== DATA FOR THIS EXERCISE ==
● ● ● ● ●
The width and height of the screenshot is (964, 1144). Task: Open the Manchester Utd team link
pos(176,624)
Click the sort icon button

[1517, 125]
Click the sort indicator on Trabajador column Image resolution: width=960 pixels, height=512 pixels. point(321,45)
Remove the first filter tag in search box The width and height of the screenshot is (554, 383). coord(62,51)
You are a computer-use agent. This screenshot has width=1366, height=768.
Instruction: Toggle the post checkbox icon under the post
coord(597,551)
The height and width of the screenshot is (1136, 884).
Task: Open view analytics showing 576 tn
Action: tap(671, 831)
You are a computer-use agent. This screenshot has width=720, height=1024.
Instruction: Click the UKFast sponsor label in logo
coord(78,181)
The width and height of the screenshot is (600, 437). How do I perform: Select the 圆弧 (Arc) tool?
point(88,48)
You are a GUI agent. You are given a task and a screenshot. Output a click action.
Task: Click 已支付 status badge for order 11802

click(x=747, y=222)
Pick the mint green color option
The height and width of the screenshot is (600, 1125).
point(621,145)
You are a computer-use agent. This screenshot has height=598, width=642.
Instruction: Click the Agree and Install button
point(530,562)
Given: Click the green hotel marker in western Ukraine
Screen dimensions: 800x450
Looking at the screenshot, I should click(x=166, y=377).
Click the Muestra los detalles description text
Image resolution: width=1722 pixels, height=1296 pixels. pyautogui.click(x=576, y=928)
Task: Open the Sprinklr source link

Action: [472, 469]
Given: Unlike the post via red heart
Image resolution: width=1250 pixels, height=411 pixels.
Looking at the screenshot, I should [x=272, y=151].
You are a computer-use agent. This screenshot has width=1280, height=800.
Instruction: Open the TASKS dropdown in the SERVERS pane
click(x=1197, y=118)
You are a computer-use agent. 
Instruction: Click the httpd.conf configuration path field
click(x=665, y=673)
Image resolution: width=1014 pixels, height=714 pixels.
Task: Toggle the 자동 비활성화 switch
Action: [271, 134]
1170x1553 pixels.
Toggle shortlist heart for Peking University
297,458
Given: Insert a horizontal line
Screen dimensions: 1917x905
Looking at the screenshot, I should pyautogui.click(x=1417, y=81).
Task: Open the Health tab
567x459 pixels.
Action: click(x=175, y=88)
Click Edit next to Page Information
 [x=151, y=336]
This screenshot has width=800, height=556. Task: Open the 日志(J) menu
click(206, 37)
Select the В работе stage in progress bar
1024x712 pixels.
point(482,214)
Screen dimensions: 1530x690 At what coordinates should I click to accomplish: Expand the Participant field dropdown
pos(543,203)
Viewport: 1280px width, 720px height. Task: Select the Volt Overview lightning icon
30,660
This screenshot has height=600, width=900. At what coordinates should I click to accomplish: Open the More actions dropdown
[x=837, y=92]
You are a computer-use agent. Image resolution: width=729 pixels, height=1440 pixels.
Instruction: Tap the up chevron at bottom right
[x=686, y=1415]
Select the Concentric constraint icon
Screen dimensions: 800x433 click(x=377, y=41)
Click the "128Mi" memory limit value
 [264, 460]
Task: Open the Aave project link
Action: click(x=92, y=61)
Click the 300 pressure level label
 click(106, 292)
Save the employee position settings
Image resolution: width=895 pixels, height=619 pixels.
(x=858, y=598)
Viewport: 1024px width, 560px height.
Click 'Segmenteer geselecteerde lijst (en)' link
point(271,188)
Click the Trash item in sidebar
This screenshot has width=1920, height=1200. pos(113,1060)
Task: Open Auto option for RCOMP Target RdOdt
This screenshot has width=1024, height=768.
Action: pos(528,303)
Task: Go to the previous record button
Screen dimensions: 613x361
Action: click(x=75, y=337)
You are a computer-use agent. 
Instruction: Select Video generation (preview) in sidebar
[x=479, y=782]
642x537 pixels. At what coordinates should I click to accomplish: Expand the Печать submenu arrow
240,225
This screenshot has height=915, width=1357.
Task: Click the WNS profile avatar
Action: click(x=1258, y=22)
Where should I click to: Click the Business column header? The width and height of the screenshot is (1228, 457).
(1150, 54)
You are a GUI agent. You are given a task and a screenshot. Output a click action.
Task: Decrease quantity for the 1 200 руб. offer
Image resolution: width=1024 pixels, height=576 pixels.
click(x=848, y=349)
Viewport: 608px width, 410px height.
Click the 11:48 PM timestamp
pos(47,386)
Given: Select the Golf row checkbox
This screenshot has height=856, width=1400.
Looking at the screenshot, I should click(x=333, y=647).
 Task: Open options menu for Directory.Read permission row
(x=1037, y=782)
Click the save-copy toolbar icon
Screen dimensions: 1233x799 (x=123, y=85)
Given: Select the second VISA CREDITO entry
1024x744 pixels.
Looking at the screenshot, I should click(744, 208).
● ● ● ● ●
== PROBLEM DESCRIPTION ==
Repeat each entry above exactly as shown.

== TASK RESPONSE ==
The width and height of the screenshot is (964, 1144). Task: Open the Manchester Utd team link
pos(176,624)
Click the sort icon button

[1517, 125]
Click the sort indicator on Trabajador column Image resolution: width=960 pixels, height=512 pixels. point(321,45)
Remove the first filter tag in search box The width and height of the screenshot is (554, 383). coord(62,51)
You are a computer-use agent. This screenshot has width=1366, height=768.
Instruction: Toggle the post checkbox icon under the post
coord(597,551)
The height and width of the screenshot is (1136, 884).
Task: Open view analytics showing 576 tn
Action: tap(671, 831)
You are a computer-use agent. This screenshot has width=720, height=1024.
Instruction: Click the UKFast sponsor label in logo
coord(78,181)
The width and height of the screenshot is (600, 437). How do I perform: Select the 圆弧 (Arc) tool?
point(88,48)
You are a GUI agent. You are given a task and a screenshot. Output a click action.
Task: Click 已支付 status badge for order 11802

click(x=747, y=222)
Pick the mint green color option
The height and width of the screenshot is (600, 1125).
point(621,145)
You are a computer-use agent. This screenshot has height=598, width=642.
Instruction: Click the Agree and Install button
point(530,562)
Given: Click the green hotel marker in western Ukraine
Screen dimensions: 800x450
Looking at the screenshot, I should click(x=166, y=377).
Click the Muestra los detalles description text
Image resolution: width=1722 pixels, height=1296 pixels. pyautogui.click(x=576, y=928)
Task: Open the Sprinklr source link

Action: [472, 469]
Given: Unlike the post via red heart
Image resolution: width=1250 pixels, height=411 pixels.
Looking at the screenshot, I should [x=272, y=151].
You are a computer-use agent. This screenshot has width=1280, height=800.
Instruction: Open the TASKS dropdown in the SERVERS pane
click(x=1197, y=118)
You are a computer-use agent. 
Instruction: Click the httpd.conf configuration path field
click(x=665, y=673)
Image resolution: width=1014 pixels, height=714 pixels.
Task: Toggle the 자동 비활성화 switch
Action: [271, 134]
1170x1553 pixels.
Toggle shortlist heart for Peking University
297,458
Given: Insert a horizontal line
Screen dimensions: 1917x905
Looking at the screenshot, I should pyautogui.click(x=1417, y=81).
Task: Open the Health tab
567x459 pixels.
Action: click(x=175, y=88)
Click Edit next to Page Information
 [x=151, y=336]
This screenshot has width=800, height=556. Task: Open the 日志(J) menu
click(206, 37)
Select the В работе stage in progress bar
1024x712 pixels.
point(482,214)
Screen dimensions: 1530x690 At what coordinates should I click to accomplish: Expand the Participant field dropdown
pos(543,203)
Viewport: 1280px width, 720px height. Task: Select the Volt Overview lightning icon
30,660
This screenshot has height=600, width=900. At what coordinates should I click to accomplish: Open the More actions dropdown
[x=837, y=92]
You are a computer-use agent. Image resolution: width=729 pixels, height=1440 pixels.
Instruction: Tap the up chevron at bottom right
[x=686, y=1415]
Select the Concentric constraint icon
Screen dimensions: 800x433 click(x=377, y=41)
Click the "128Mi" memory limit value
 [264, 460]
Task: Open the Aave project link
Action: click(x=92, y=61)
Click the 300 pressure level label
 click(106, 292)
Save the employee position settings
Image resolution: width=895 pixels, height=619 pixels.
(x=858, y=598)
Viewport: 1024px width, 560px height.
Click 'Segmenteer geselecteerde lijst (en)' link
point(271,188)
Click the Trash item in sidebar
This screenshot has width=1920, height=1200. pos(113,1060)
Task: Open Auto option for RCOMP Target RdOdt
This screenshot has width=1024, height=768.
Action: pos(528,303)
Task: Go to the previous record button
Screen dimensions: 613x361
Action: click(x=75, y=337)
You are a computer-use agent. 
Instruction: Select Video generation (preview) in sidebar
[x=479, y=782]
642x537 pixels. At what coordinates should I click to accomplish: Expand the Печать submenu arrow
240,225
This screenshot has height=915, width=1357.
Task: Click the WNS profile avatar
Action: click(x=1258, y=22)
Where should I click to: Click the Business column header? The width and height of the screenshot is (1228, 457).
(1150, 54)
You are a GUI agent. You are given a task and a screenshot. Output a click action.
Task: Decrease quantity for the 1 200 руб. offer
Image resolution: width=1024 pixels, height=576 pixels.
click(x=848, y=349)
Viewport: 608px width, 410px height.
Click the 11:48 PM timestamp
pos(47,386)
Given: Select the Golf row checkbox
This screenshot has height=856, width=1400.
Looking at the screenshot, I should click(x=333, y=647).
 Task: Open options menu for Directory.Read permission row
(x=1037, y=782)
Click the save-copy toolbar icon
Screen dimensions: 1233x799 (x=123, y=85)
Given: Select the second VISA CREDITO entry
1024x744 pixels.
Looking at the screenshot, I should click(744, 208).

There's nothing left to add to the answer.